Korkmadan sormayı öğrendim: Ya Kuran’ın hükmü kesinse, yeni bir şiire başlama gücünü kim nasıl bulabilir? Ya Tufan’dan kalmışsak, önceki tarihimizi bilmedikçe neyin kıymeti olabilir? Bunların bir kıymeti olduğunu, evreni, yaşantıları, dünyayı, bir ânı, belirli bir günü yazarken, olguları “belirli” kılmanın şiirdeki beyhudeliğini bilerek, zamanın katmanları gibi üst üste binen imgelerle kuruyor ve böylece, önündeki ve ardındaki yakın zamanı yenen bir şiiri buluyor Mehmet Taner. “Adacıkları sızlatan yeni ezgiyi buluyor” kıyılara bir daha sala sala, döve döve yaşantıları.
Sesinde alışılmadık bir yankı var. Büyük, kavruk, içten içe dövünen bir yankı. Dağılan, sessizliği belirdikçe, gövdesi silindikçe gölgesi çoğalan bir şiir. Yankısı içe doğru gelişen bir şiirin önündeyiz. “Kendi içine de havuz/ (cepler) /açan şiir.” Havuz yerine boşluklar, kara delikler de demek mümkün. Belki o boşluktaki yankıdır bu sesler. O yankının içinde kaynaşan bütün seslere kulak verebilir miyiz? “Ey batmış acılar, ey sönmüş ova, ey kahkaha kuyusu” (Karabasan).
Denemeliyiz. Denerken bize ipucu olabilecek birtakım sorular geliyor aklıma. Örneğin öç duygusunu, adalet arayışını yitirmiş, ya da öcün saçmalığını düşünmeye başlamış Hamlet’in sesi nasıldır? Olmak dese olmamak fazla, olmamak dese olmak, belki. Bir tehlike belirir ama, Danimarka krallığında değil, ruhunda. Dönüş’te olduğu gibi: “Bana şimdi n’oldu/ Yüzüme söylüyorlar sevilmediğimi/ Sürgün yetmezmiş gibi, çekilenler yetmezmiş gibi/ -Ne yabanıl şeysin.
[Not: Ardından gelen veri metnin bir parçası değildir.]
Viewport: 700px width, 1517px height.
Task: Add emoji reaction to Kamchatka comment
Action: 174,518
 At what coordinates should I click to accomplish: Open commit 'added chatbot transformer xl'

Senin yanında olmaktansa/ Sırtlanla dolaşmak iyi!”
Hamlet’te ve Taner’de değişmeyen, sabit kalan hep şu replik olacak galiba:
- Ne düşünüyorsunuz efendimiz?
- Sözcükler, sözcükler, sözcükler...
Kıyım duygusunu özkıyımla değiştirmiş Raskolnikov, nasıl bir iç konuşma sürdürür kendi kendine? “kum tanesi, kum tanesi/ benim sesimi gördün mü, başsız bir ata binmişti/başsız bir kalabalığa binmişti/ölü gibi sinmiş, ölüler’e sinmişti.” (Bir İntihar Üzerine “Söz”).
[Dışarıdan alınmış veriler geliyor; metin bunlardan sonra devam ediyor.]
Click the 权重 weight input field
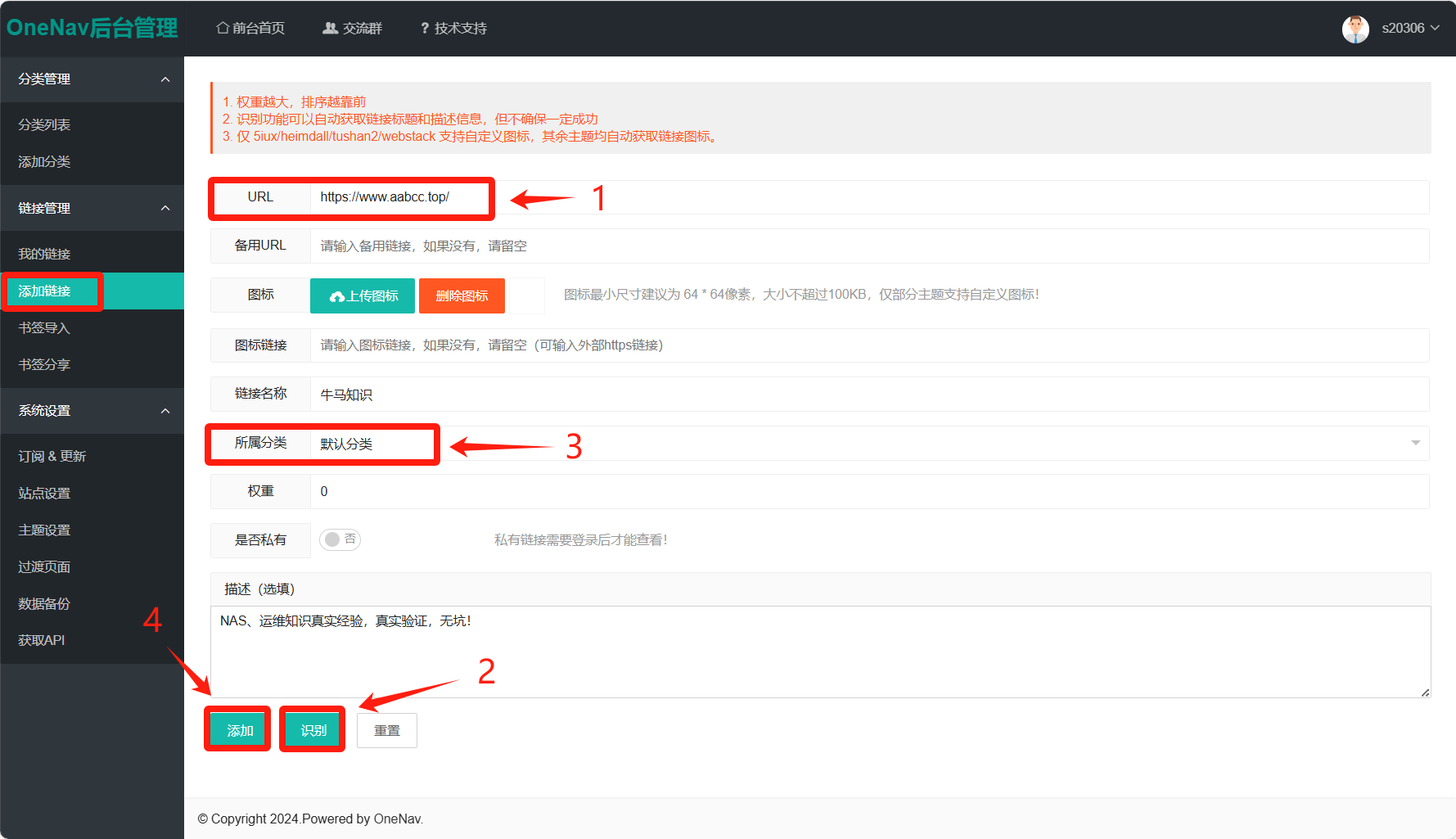point(868,491)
Dağda isyan nedenini unutmuş, ıpıssız kalmış bir efe, ? Bu halde bir İnce Memed, Çakırcalı... En’el Hak sözündeki “En’el” olanın vurgusundan tad almayan bir sufî... Ya da tanrısına heyecanı kalmamış bir sufî, nasıl ses verirdi?
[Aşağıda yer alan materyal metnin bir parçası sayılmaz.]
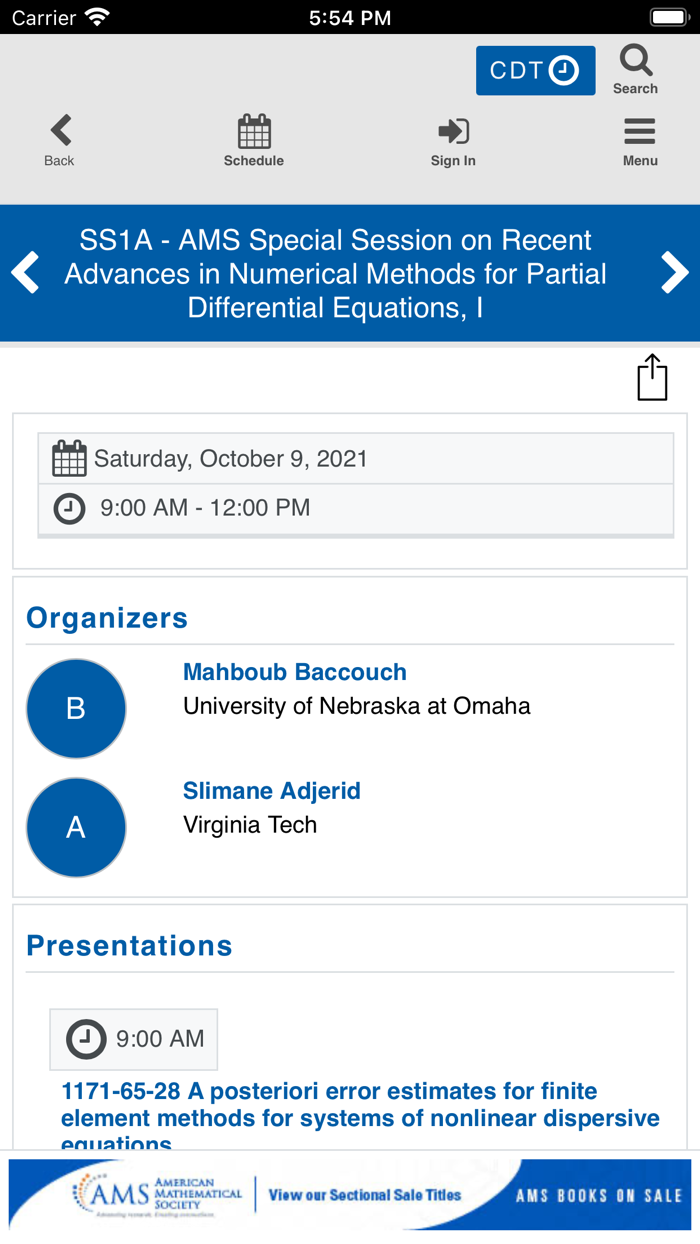Tap the calendar icon beside Saturday date
700x1244 pixels.
[69, 459]
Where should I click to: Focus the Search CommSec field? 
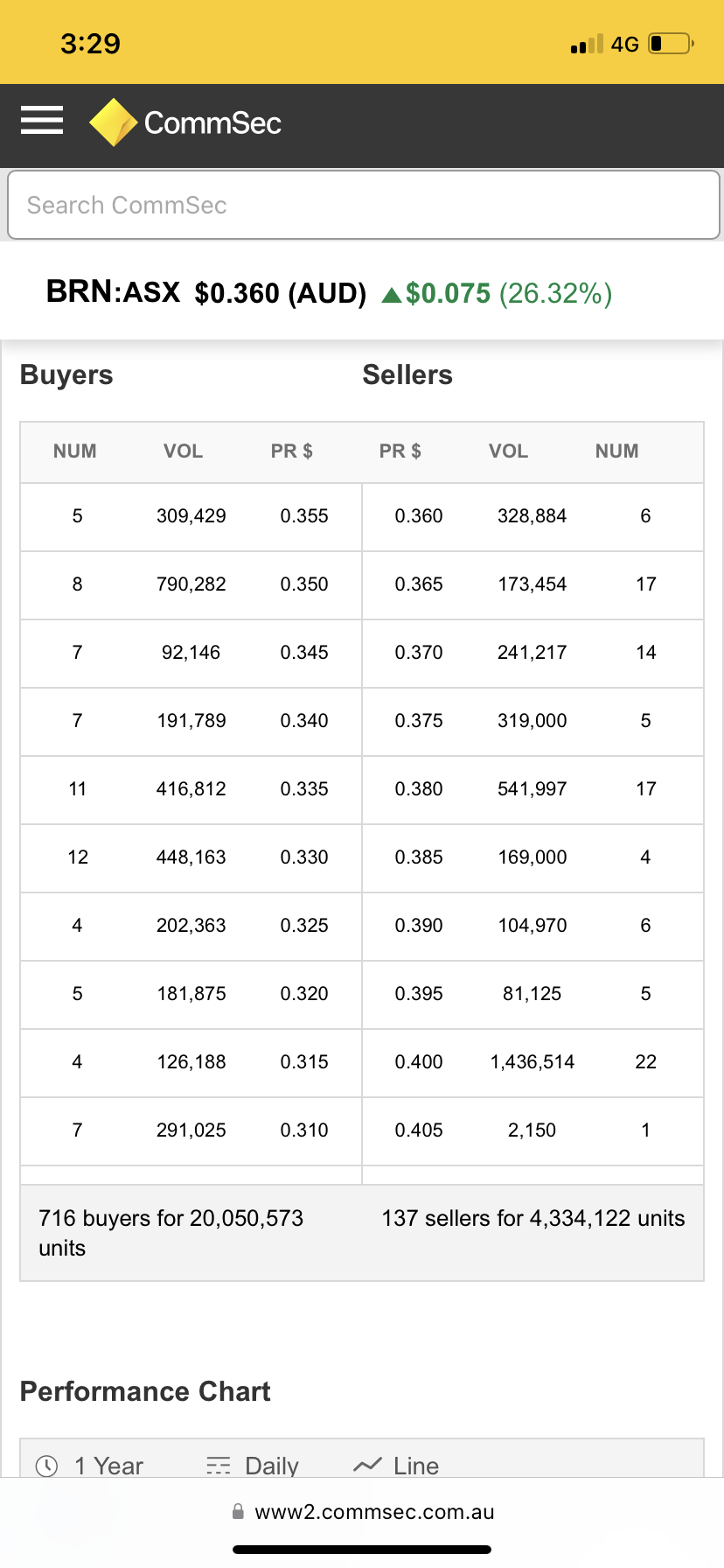pos(363,205)
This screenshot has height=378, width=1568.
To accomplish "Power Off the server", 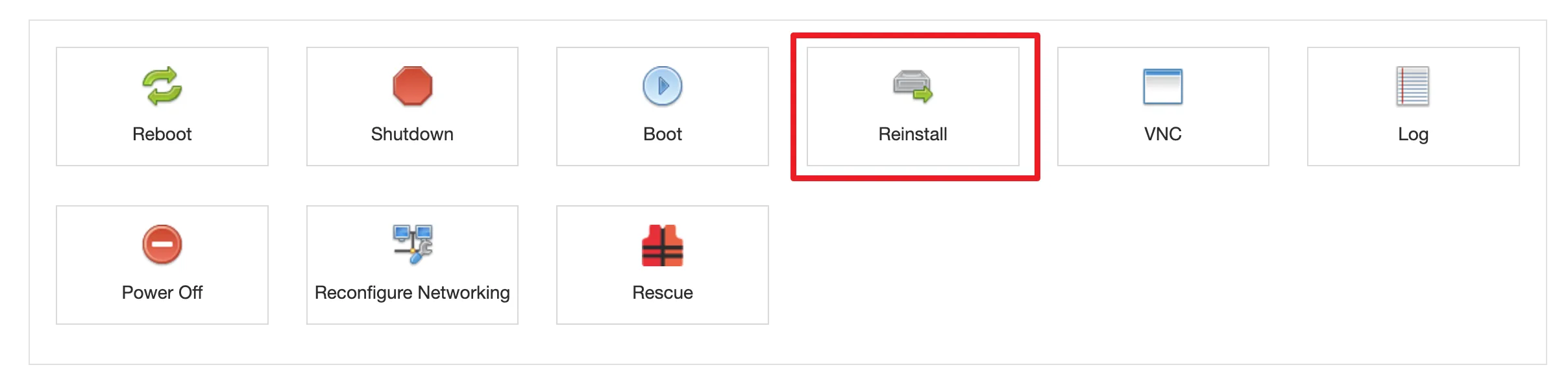I will (161, 264).
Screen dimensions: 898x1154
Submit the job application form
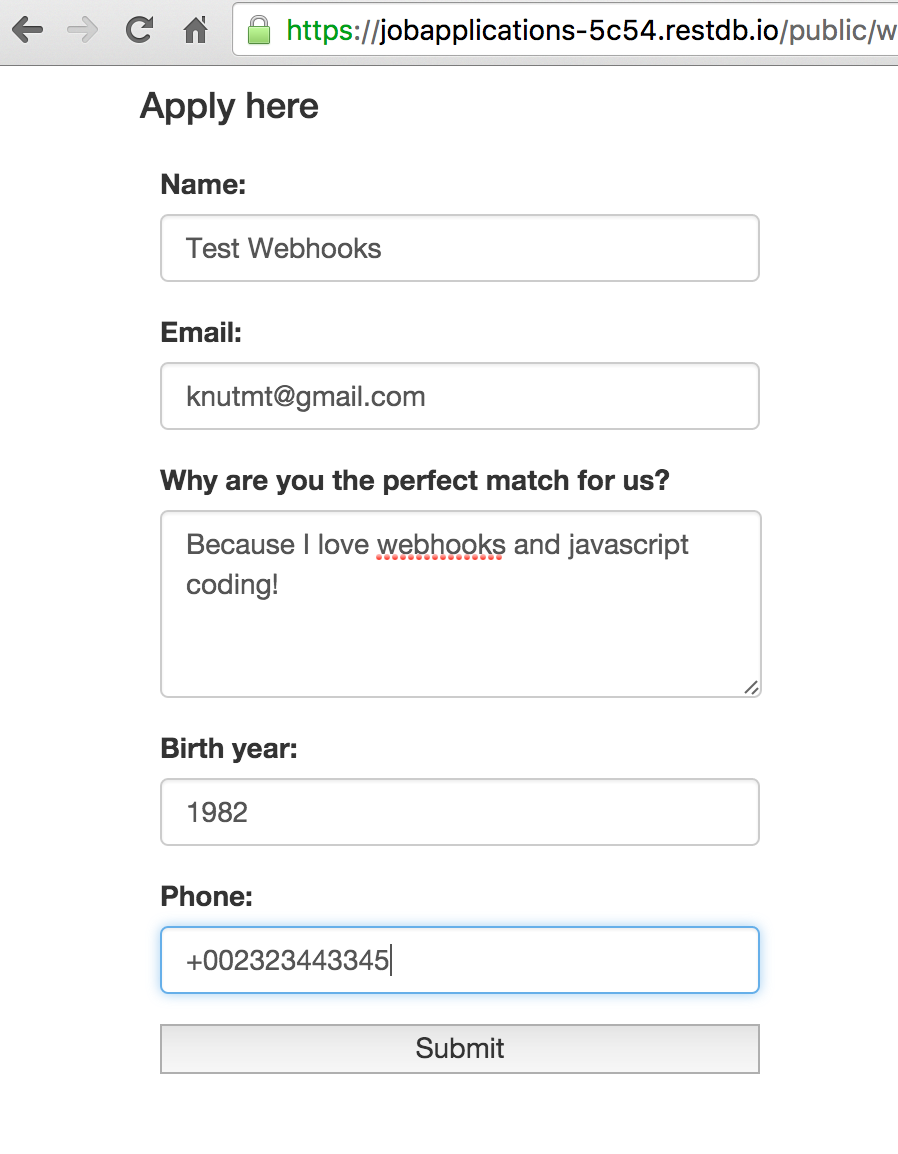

Sanatın varlık nedeninin hiç de söylenenlerle ölçülecek türde olmadığını anlayan bir bilgenin, ironiyi kulllanma biçimi, ironisinin şiirsel biçimi neye benzer?
Güneşin sağlam bir merkez olduğu dönemlerden kalma Aydınlanma bilgileriyle büyüdük. Güneşin sıvılaştığı bir çağı da gördük (Yetinmiyorum acıyla/Sıvı güneş). Bu çağda aydınlanma bilgisinin kimin işine yaradığını merak ettiğimizde bulduğumuz ve hatta merak etmesek de zaten maruz kalmış olduğumuz “gerçeklik” duygusunun altında ne yapacağız? Ağlayacak mıyız? Ya da özneyi bütün bu yapıbozumların içinde bir nesne sayıp onun bozulmasından oluşmuş, o bozulmanın kimyasından doğmuş bir ifade mi bulacağız? Var mı?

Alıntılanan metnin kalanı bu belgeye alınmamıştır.